● **INSTRUCTION**
Give the lines of the entries below as a Markdown table with the columns Row and Line, numbering each row and omitting blank lines. Include only the lines starting at the one containing "The width and height of the screenshot is (377, 610)." and ending at the one containing "Viewport: 1372px width, 887px", both included.

● **INFORMATION GIVEN**

-- BEGIN --

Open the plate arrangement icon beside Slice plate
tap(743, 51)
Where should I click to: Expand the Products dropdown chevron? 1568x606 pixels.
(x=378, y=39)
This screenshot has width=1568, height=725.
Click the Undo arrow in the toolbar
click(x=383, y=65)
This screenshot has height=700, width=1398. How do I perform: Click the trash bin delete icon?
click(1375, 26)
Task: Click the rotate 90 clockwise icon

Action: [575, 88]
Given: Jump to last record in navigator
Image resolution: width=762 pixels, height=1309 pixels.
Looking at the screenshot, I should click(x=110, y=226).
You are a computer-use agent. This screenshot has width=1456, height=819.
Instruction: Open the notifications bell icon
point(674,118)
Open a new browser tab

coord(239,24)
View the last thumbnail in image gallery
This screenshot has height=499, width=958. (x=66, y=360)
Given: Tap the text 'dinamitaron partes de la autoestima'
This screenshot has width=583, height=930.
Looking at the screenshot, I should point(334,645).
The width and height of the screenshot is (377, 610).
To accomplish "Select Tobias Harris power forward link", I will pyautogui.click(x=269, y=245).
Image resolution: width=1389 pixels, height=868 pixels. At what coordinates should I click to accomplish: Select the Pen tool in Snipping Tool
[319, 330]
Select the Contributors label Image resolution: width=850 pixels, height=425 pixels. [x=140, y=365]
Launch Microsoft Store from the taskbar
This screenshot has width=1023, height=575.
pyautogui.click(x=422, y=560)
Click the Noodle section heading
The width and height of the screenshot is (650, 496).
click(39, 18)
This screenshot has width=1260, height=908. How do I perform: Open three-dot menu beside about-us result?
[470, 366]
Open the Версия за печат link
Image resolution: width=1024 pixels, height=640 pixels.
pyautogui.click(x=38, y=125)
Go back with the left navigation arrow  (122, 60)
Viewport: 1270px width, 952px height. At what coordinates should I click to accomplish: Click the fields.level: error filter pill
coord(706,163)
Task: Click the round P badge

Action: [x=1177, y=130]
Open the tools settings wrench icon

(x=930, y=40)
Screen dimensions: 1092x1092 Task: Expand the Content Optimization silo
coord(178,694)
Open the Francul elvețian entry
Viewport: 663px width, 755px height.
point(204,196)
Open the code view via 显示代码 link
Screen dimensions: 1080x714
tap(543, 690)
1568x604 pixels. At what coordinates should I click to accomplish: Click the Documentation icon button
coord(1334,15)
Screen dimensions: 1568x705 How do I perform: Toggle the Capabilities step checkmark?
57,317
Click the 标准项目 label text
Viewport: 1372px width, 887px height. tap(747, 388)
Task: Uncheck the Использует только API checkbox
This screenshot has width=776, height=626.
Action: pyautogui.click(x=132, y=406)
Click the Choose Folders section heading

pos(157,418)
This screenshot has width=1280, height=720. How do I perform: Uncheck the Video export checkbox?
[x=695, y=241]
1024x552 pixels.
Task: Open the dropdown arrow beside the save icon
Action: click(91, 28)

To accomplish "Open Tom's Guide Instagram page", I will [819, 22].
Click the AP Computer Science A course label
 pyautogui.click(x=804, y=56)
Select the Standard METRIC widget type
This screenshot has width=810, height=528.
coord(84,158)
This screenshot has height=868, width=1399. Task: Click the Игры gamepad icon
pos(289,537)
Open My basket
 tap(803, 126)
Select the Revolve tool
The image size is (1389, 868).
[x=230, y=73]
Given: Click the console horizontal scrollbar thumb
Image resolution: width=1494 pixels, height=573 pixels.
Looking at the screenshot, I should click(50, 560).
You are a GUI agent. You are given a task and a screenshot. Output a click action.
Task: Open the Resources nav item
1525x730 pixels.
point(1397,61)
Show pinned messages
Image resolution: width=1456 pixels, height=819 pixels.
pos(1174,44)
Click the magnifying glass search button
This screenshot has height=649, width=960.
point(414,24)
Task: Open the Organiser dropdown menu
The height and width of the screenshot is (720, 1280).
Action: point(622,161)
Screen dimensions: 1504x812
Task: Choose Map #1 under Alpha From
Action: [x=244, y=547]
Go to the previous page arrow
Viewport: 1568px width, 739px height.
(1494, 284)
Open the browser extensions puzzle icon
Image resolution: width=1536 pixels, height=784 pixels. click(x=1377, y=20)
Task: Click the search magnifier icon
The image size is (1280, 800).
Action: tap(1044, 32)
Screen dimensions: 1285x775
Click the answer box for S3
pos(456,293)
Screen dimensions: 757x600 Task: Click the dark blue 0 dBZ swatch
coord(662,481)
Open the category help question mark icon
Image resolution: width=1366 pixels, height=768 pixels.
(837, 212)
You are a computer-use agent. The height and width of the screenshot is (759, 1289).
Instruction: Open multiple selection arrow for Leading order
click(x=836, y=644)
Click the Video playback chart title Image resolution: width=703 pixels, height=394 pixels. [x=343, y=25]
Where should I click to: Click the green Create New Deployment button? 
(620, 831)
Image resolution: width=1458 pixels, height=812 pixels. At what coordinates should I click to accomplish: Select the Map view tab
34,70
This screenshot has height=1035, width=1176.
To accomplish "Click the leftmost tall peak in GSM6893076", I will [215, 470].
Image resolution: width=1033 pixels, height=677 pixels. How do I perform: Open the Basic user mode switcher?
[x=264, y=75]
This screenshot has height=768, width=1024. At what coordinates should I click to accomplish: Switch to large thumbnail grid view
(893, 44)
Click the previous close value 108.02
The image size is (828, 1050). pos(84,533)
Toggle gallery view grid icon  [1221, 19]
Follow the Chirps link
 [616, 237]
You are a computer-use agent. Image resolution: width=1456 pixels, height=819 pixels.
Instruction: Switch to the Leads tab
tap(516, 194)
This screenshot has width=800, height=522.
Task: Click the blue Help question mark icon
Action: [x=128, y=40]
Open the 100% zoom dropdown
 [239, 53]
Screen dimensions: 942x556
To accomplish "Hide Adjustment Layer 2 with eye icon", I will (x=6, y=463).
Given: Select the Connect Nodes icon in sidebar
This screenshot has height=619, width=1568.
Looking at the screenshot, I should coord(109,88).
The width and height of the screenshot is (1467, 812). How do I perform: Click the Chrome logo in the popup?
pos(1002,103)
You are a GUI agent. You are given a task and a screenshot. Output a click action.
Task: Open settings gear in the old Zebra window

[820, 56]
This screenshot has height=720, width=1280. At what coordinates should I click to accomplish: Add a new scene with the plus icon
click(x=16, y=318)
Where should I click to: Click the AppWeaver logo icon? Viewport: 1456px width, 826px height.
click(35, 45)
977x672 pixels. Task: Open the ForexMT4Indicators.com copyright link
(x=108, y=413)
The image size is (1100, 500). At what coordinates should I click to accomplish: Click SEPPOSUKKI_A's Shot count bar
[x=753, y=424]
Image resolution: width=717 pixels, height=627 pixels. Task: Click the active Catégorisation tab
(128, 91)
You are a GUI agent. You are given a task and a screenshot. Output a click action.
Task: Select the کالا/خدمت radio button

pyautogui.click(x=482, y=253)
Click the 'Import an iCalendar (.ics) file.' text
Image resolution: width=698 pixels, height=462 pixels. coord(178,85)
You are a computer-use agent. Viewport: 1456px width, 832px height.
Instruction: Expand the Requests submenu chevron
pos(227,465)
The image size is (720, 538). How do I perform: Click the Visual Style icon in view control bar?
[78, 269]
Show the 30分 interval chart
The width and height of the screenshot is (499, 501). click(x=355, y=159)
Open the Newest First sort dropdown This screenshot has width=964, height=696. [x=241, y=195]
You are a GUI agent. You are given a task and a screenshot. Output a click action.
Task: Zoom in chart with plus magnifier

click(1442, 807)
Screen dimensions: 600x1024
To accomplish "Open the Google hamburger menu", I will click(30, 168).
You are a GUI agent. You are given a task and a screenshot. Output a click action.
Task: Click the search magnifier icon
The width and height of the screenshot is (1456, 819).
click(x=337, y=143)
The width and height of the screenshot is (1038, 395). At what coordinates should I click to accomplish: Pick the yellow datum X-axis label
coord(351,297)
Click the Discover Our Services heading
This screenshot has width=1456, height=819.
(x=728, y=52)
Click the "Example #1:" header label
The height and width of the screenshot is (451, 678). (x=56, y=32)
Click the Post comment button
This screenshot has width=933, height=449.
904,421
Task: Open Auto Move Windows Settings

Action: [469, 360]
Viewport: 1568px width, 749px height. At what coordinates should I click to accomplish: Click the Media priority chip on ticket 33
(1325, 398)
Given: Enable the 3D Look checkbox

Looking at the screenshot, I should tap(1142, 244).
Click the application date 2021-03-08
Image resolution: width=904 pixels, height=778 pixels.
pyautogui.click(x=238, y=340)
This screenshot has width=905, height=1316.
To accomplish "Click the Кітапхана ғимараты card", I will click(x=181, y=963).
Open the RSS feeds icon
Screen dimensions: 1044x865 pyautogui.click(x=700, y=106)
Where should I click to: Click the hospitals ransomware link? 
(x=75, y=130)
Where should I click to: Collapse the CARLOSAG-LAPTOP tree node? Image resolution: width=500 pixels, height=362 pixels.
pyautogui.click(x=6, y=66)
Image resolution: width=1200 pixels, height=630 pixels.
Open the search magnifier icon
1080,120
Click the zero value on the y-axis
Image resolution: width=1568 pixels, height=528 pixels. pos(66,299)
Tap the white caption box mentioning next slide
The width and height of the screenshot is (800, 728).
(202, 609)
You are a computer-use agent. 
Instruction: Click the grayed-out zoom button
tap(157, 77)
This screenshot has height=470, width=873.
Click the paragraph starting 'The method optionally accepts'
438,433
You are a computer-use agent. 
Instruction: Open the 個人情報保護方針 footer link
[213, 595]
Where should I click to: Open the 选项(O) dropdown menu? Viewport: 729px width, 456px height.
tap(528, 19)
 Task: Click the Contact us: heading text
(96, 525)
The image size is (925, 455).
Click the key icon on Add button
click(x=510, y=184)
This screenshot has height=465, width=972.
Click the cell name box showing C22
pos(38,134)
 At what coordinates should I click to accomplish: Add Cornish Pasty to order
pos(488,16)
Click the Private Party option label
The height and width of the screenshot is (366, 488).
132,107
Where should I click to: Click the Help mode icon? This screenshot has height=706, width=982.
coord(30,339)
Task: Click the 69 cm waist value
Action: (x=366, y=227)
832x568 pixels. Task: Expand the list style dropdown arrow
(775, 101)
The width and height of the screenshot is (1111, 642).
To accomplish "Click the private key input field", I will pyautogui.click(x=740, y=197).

-- END --

● **EXERCISE OUTPUT**
| Row | Line |
|---|---|
| 1 | The width and height of the screenshot is (377, 610). |
| 2 | To accomplish "Select Tobias Harris power forward link", I will pyautogui.click(x=269, y=245). |
| 3 | Image resolution: width=1389 pixels, height=868 pixels. At what coordinates should I click to accomplish: Select the Pen tool in Snipping Tool |
| 4 | [319, 330] |
| 5 | Select the Contributors label Image resolution: width=850 pixels, height=425 pixels. [x=140, y=365] |
| 6 | Launch Microsoft Store from the taskbar |
| 7 | This screenshot has width=1023, height=575. |
| 8 | pyautogui.click(x=422, y=560) |
| 9 | Click the Noodle section heading |
| 10 | The width and height of the screenshot is (650, 496). |
| 11 | click(39, 18) |
| 12 | This screenshot has width=1260, height=908. How do I perform: Open three-dot menu beside about-us result? |
| 13 | [470, 366] |
| 14 | Open the Версия за печат link |
| 15 | Image resolution: width=1024 pixels, height=640 pixels. |
| 16 | pyautogui.click(x=38, y=125) |
| 17 | Go back with the left navigation arrow  (122, 60) |
| 18 | Viewport: 1270px width, 952px height. At what coordinates should I click to accomplish: Click the fields.level: error filter pill |
| 19 | coord(706,163) |
| 20 | Task: Click the round P badge |
| 21 | Action: [x=1177, y=130] |
| 22 | Open the tools settings wrench icon |
| 23 | (x=930, y=40) |
| 24 | Screen dimensions: 1092x1092 Task: Expand the Content Optimization silo |
| 25 | coord(178,694) |
| 26 | Open the Francul elvețian entry |
| 27 | Viewport: 663px width, 755px height. |
| 28 | point(204,196) |
| 29 | Open the code view via 显示代码 link |
| 30 | Screen dimensions: 1080x714 |
| 31 | tap(543, 690) |
| 32 | 1568x604 pixels. At what coordinates should I click to accomplish: Click the Documentation icon button |
| 33 | coord(1334,15) |
| 34 | Screen dimensions: 1568x705 How do I perform: Toggle the Capabilities step checkmark? |
| 35 | 57,317 |
| 36 | Click the 标准项目 label text |
| 37 | Viewport: 1372px width, 887px height. tap(747, 388) |